Subgraph/Operator Tuning
This section provides guidance on tuning subgraphs and operators in TensorFlow-based training scenarios, including tuning precautions, environment variable configuration, tuning commands, tuning result check, and performance verification.
Tuning Precautions
- Ensure that the training script can be successfully executed on the Ascend AI Processor and the function and accuracy meet the expectation.
- You are not advised binding the training process to a specified CPU. Use the default CPU scheduling policy. Otherwise, the tuning effect may be affected.
- To improve the tuning efficiency, you are advised to control the number of training steps as much as possible. Generally, a complete graph execution process can be completed through one step. Ensure that all operators in the graph can be traversed for tuning.
- Currently, only static operators are supported. Dynamic operators are not supported.
- AOE does not allow different users to use the same device for tuning at the same time.
- Before tuning, disable the profiling function and the static memory allocation mode (that is, set static_memory_policy to 0, for example, custom_op.parameter_map["static_memory_policy"].i = 0) to avoid affecting the tuning result. For details about how to disable the profiling function, see the Performance Tuning Tool User Guide .
- Tuning is not supported in multi-device scenarios.
- To perform tuning in the single-device scenario, ensure that the following conditions are met.
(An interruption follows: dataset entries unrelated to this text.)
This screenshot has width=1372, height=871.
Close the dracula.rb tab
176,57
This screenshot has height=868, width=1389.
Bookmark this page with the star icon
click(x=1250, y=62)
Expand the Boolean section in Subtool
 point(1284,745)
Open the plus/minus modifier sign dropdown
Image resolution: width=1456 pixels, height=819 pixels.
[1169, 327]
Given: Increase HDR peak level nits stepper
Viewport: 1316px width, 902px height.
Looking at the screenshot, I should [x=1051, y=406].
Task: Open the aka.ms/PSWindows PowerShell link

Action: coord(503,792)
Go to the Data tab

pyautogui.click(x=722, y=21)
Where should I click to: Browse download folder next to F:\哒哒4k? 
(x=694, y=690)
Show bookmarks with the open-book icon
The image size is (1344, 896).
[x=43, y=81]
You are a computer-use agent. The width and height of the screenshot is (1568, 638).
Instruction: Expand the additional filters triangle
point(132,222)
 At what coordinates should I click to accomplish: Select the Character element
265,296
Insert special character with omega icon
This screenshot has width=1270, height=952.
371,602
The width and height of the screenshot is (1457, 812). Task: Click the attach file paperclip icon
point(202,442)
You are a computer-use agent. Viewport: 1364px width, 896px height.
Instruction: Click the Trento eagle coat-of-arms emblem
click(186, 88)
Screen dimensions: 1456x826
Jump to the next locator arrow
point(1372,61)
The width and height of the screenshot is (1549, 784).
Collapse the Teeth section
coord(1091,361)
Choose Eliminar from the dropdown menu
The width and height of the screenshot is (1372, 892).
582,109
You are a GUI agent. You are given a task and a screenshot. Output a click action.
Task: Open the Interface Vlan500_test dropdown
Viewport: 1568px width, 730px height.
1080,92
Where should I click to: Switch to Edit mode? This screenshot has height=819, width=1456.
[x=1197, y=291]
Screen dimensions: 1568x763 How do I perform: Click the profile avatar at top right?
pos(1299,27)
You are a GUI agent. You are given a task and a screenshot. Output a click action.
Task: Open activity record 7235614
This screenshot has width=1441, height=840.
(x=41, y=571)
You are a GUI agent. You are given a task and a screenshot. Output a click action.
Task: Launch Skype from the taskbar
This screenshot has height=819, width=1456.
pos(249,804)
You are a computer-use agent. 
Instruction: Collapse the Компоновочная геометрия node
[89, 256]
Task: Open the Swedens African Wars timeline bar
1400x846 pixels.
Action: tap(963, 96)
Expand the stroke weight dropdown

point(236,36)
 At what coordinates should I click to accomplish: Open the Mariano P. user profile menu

- Available disk space in the home directory of the user who performs tuning: ≥ 20 GB
- Available memory ≥ Memory required for model training x TUNING_PARALLEL_NUM. For details about TUNING_PARALLEL_NUM, see Configuration File.
- Recommended quantity of Host CPUs during operator tuning: ≥ Number of processes in the training script x (TE_PARALLEL_COMPILER + TUNING_PARALLEL_NUM + min(Number of CPU cores/2, 8) + 50). For details about TE_PARALLEL_COMPILER and TUNING_PARALLEL_NUM, see Table 1 and Configuration File.
- Recommended quantity of Host CPUs during subgraph tuning: ≥ Number of processes in the training script x (2 x TUNING_PARALLEL_NUM + TE_PARALLEL_COMPILER). For details about TE_PARALLEL_COMPILER and TUNING_PARALLEL_NUM, see Table 1 and Configuration File.
- Number of device cores ≥ Maximum number of cores used by all operators in the model
- Device memory: related to the model and model memory overcommitment.
Environment Variable Configuration
- Basic environment variables of the CANN software
The CANN portfolio provides a process-level environment variable setting script to automatically set environment variables. The following commands are used as examples, in which the default installation paths are under the root or non-root user. Replace them with actual installation paths.
# Install Toolkit as the root user. . /usr/local/Ascend/ascend-toolkit/set_env.sh # Install Toolkit as a non-root user. . ${HOME}/Ascend/ascend-toolkit/set_env.sh - AOE depends on Python. Take Python 3.7.5 as an example. Run the following commands as the running user to configure the environment variables related to Python 3.7.5:
# Set the Python 3.7.5 library path. export LD_LIBRARY_PATH=/usr/local/python3.7.5/lib:$LD_LIBRARY_PATH # If multiple Python 3 versions exist in the user environment, use Python 3.7.5. export PATH=/usr/local/python3.7.5/bin:$PATH
Replace the Python 3.7.5 installation path based on the actual requirements. You can also write the preceding commands to the ~/.bashrc file and run the source ~/.bashrc command to make the modification take effect immediately.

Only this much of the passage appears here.